During a recent AI Risk Assessment led by NRMC, we conducted a simple survey to uncover the ways artificial intelligence was supporting and guiding teams. We began the project thinking that although AI use had not been encouraged or sanctioned, the human beings in the organization were likely using AI in interesting ways. The survey results confirmed that hunch.

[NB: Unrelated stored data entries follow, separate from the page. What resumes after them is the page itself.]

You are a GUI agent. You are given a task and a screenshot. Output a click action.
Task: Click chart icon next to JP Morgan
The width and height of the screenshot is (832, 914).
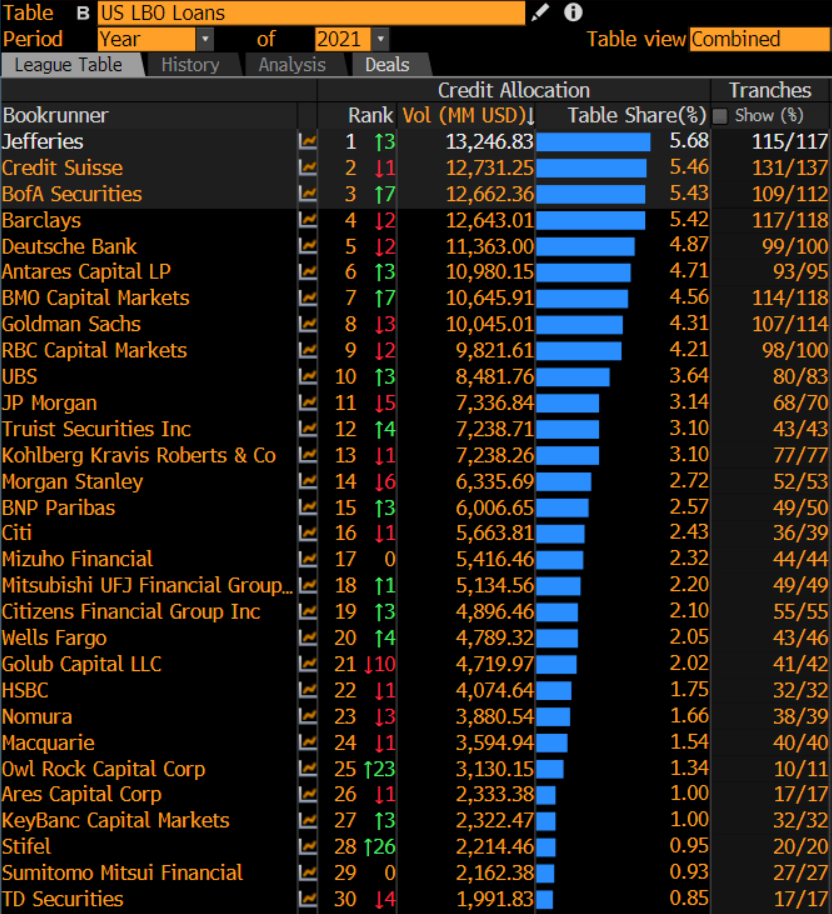coord(308,403)
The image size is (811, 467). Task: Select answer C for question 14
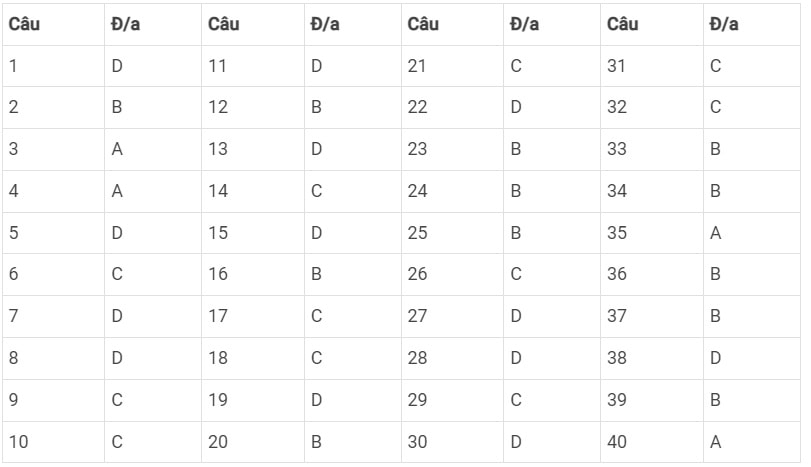tap(352, 191)
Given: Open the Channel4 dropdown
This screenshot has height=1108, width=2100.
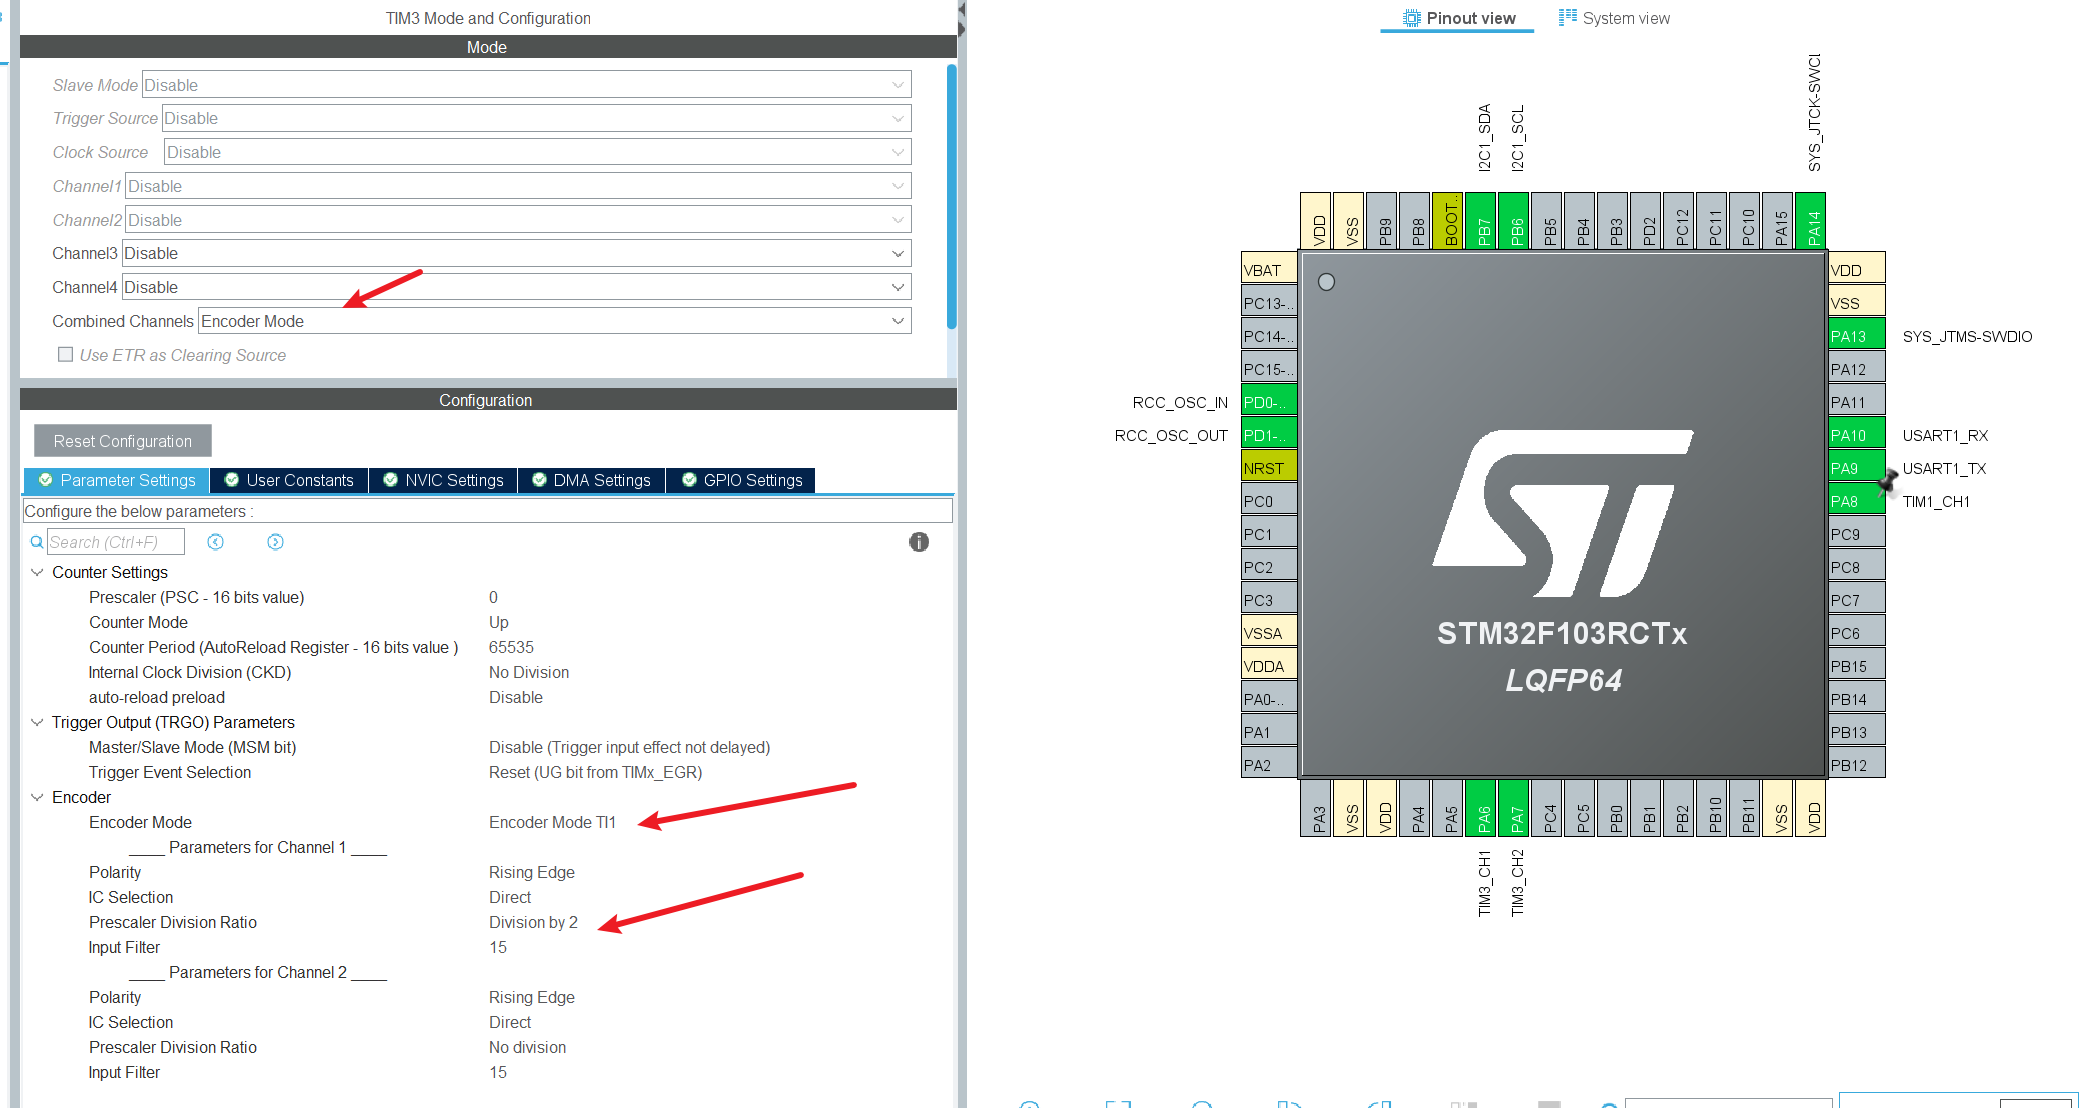Looking at the screenshot, I should [516, 287].
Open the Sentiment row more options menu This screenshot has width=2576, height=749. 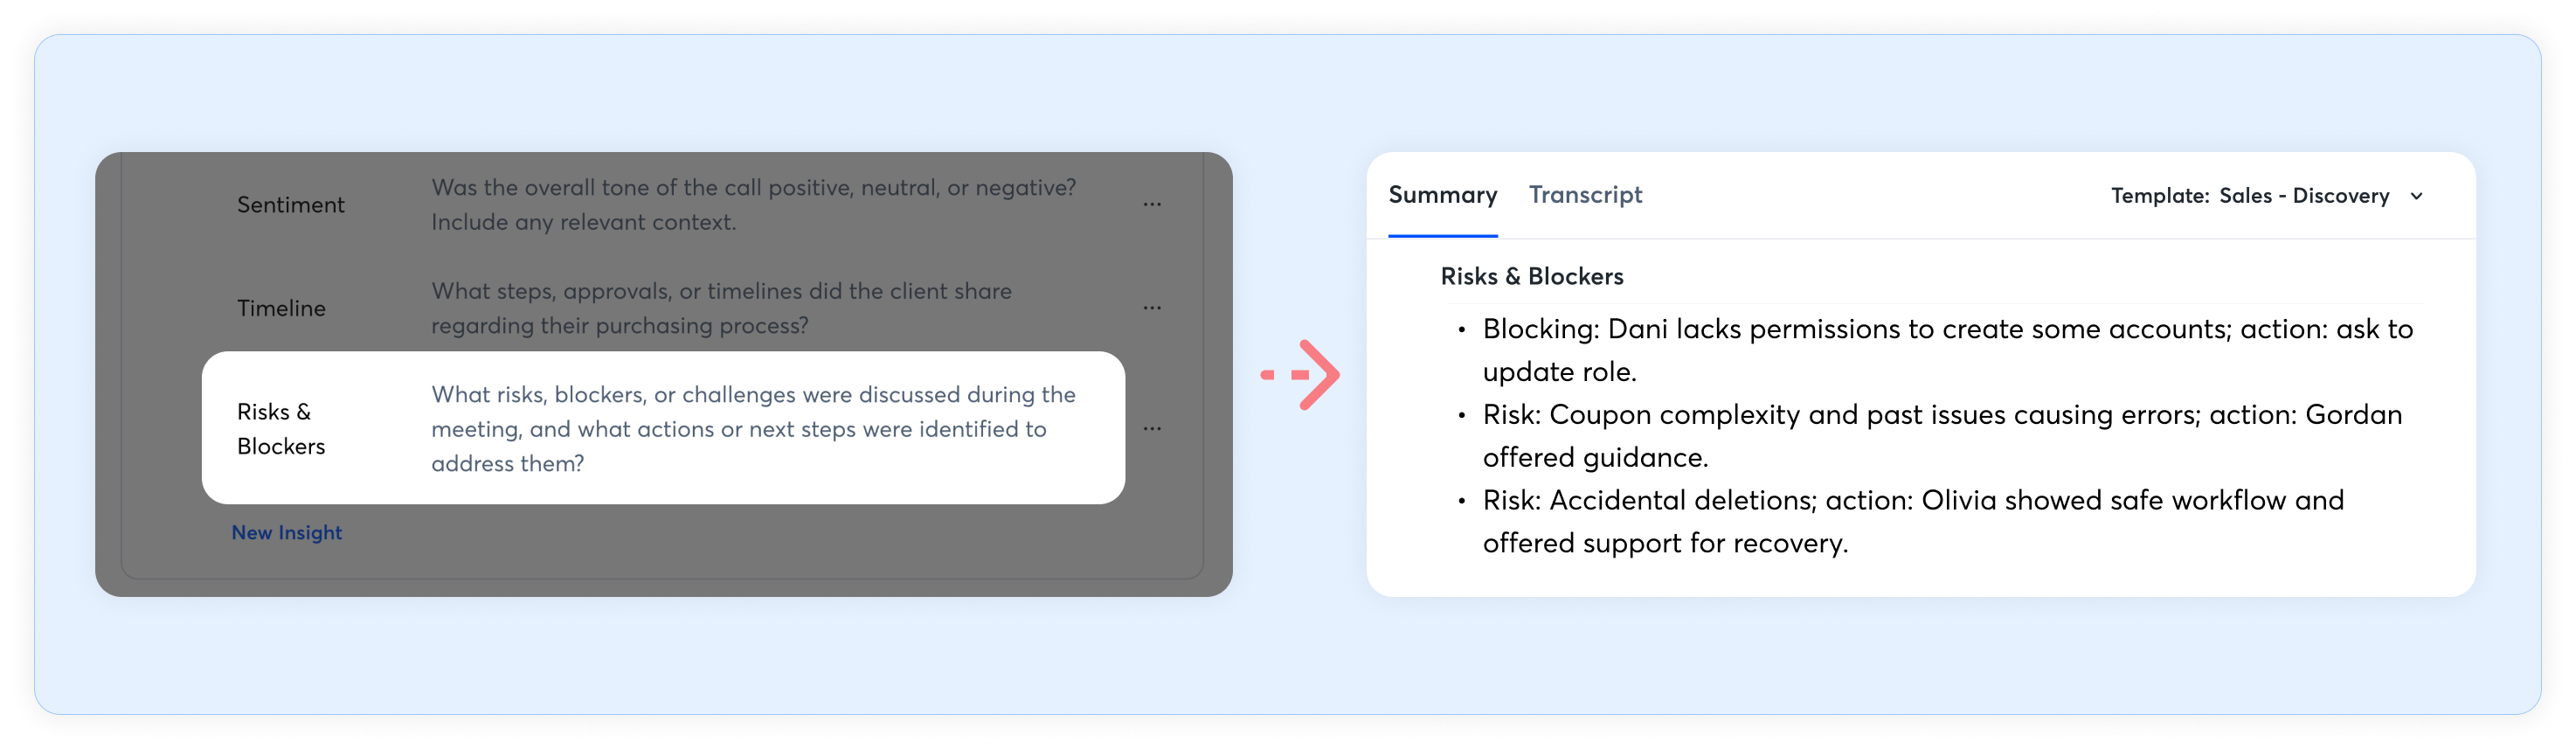(x=1152, y=204)
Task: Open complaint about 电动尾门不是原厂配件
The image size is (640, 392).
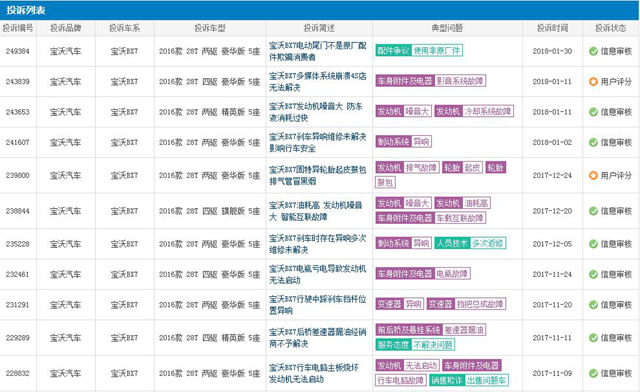Action: tap(318, 51)
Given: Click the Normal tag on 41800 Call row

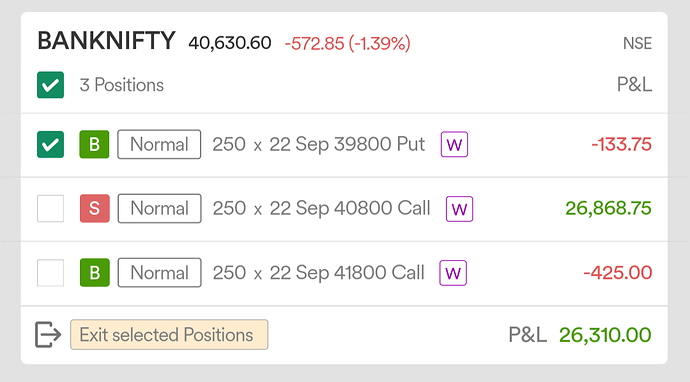Looking at the screenshot, I should coord(159,272).
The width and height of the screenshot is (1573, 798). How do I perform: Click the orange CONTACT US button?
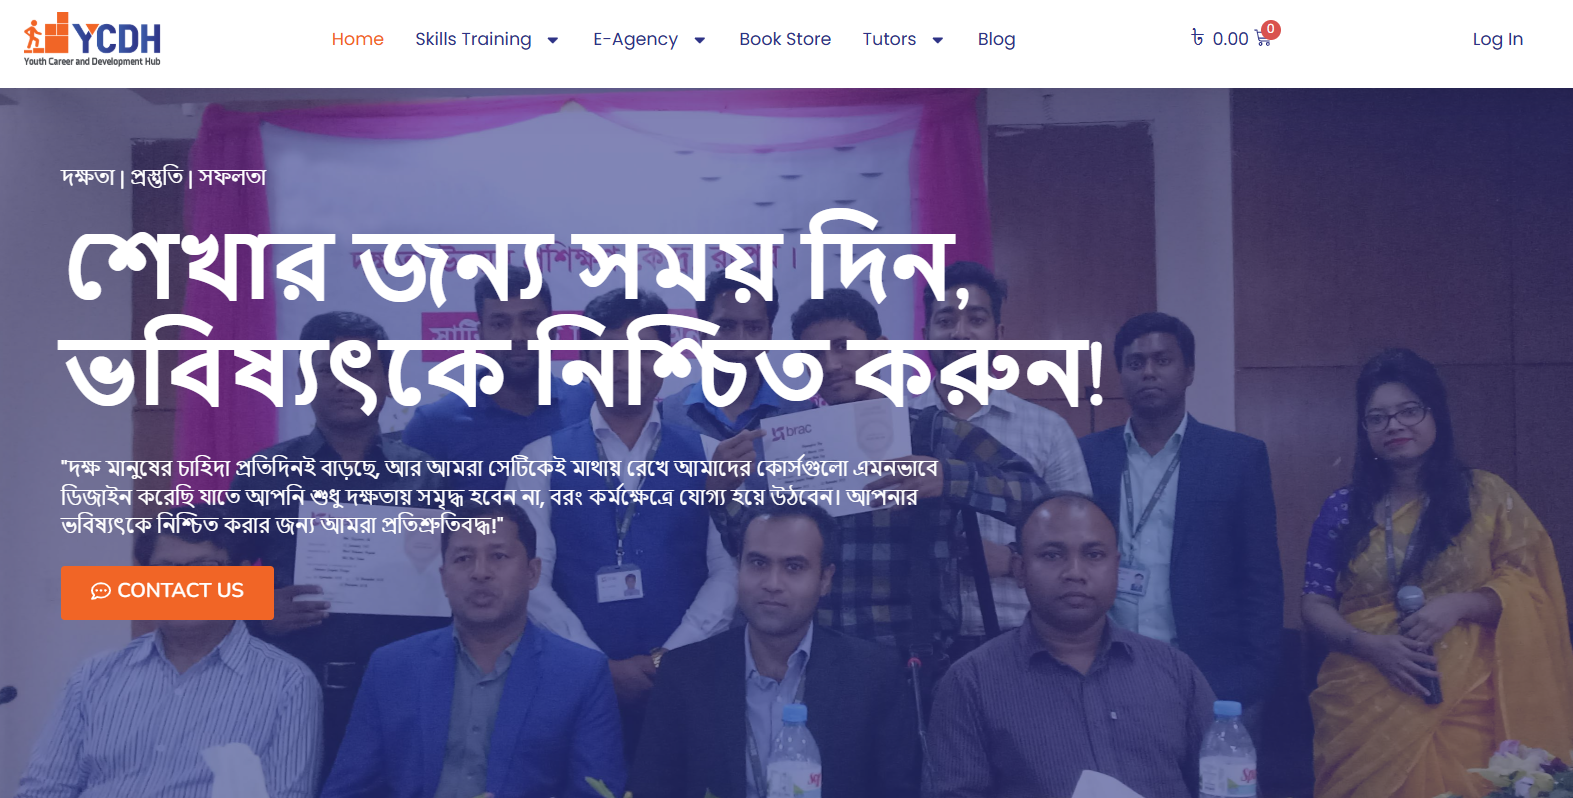(x=167, y=592)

In an article published by The Bridgespan Group last summer, the authors contrast potential differences in risk and value between internal and external AI use. They invite readers to prioritize six dimensions (access to data/privacy, access to data/retraining, outcome fairness/bias, testing and quality assurance, informed consent, and dependency/continuity risk) in both use cases, noting that “outcome fairness may be a priority when it comes to externally facing AI efforts,” while efficiency may be paramount for an internal use, such as summarizing highlights of an internal meeting. The article includes thought-provoking questions to assess the risks of an AI project along the six dimensions.

AI Readiness Roadmap

NRMC encourages nonprofit teams to enthusiastically explore AI’s powerful potential with careful measures to address its significant downside risks. Nonprofit teams that vow and act to ‘reckon’ with AI adoption—across the full spectrum of exciting to concerning possibilities—will be in the strongest position to navigate the disruptions, surprises and opportunities that lie ahead.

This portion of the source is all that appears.